For Mottlau, it all started when he found himself cooped up at home during the 2020 COVID-19 pandemic lockdown. An executive with LG Electronics, Mottlau typically spent most of his time flying internationally, but suddenly found himself grounded at home with loads of time on his hands. He had always been interested in history, particularly his own family history. With time to work on it, he subscribed to the online ancestry database, ancestry.com, and began populating his family tree with things he already knew about his genealogy. Further research landed him in St. Clair County. Using information found on billiongraves.com and findagrave.com, he found that he had family buried at Coosa Valley Baptist Church in Cropwell. So, he headed to the cemetery, where he found the graves of two sets of great-great-great-grandparents, John James and Purlina Abbott and Samuel Patton and Margaret McClellan. Along with many others originally laid to rest at Easonville Methodist Church, their caskets were moved to the Cropwell land before the flooding of Easonville when Alabama Power impounded the Coosa River in 1964 to create Logan Martin Lake.
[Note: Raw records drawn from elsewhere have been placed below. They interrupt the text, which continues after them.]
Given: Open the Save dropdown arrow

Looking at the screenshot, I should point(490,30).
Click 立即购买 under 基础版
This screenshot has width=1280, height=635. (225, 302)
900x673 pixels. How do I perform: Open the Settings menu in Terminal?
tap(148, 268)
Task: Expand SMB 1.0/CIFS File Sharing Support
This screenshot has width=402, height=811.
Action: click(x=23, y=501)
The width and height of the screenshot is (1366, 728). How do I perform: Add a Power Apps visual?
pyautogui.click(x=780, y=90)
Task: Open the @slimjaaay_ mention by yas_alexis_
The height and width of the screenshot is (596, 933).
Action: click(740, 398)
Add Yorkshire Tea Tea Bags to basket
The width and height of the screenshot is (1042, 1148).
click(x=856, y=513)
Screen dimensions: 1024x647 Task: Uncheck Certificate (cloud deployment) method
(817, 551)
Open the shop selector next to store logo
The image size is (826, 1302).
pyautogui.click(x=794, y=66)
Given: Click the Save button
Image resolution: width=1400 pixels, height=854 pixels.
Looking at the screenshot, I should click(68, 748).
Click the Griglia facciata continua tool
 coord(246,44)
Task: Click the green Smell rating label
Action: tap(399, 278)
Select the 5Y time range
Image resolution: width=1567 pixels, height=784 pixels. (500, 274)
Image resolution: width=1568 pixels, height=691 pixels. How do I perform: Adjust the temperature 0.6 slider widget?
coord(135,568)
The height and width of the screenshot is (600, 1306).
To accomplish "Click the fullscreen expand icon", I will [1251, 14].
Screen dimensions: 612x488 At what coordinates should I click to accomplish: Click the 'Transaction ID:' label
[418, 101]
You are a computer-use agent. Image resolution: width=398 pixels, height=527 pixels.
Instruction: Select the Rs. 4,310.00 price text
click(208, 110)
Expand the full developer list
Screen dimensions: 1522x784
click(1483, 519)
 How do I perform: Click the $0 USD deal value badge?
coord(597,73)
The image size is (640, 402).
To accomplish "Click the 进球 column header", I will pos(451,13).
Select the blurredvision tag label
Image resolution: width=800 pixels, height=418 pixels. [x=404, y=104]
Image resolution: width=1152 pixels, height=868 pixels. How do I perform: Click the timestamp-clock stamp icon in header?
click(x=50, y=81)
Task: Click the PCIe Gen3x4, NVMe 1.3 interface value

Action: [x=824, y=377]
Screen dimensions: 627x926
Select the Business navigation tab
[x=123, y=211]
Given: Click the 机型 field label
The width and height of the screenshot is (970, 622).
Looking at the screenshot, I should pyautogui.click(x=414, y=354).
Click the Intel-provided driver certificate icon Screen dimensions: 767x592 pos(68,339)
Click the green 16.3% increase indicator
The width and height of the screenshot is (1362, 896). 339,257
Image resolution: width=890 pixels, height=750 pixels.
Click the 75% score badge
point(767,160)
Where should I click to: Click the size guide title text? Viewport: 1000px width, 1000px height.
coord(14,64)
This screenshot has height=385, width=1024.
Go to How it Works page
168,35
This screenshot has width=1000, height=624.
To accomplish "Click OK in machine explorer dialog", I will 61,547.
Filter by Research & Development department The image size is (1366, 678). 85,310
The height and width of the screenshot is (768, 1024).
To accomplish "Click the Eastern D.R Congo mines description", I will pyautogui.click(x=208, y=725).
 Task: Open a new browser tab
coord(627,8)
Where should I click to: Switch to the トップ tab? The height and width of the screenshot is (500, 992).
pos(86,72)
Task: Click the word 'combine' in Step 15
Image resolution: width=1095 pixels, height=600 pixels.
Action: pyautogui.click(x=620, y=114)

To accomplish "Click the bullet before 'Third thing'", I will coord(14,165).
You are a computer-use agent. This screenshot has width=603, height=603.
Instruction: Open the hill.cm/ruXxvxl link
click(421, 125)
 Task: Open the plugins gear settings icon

He’s also located many of his ancestors’ graves at Elmwood Cemetery in Birmingham and has made it his mission to replace those grave markers that were broken or missing.

Locating information about ancestors can be a daunting process because America is truly a melting pot of nationalities. Going back several generations, many Americans find that, like Mottlau’s family, their ancestors immigrated from many different countries.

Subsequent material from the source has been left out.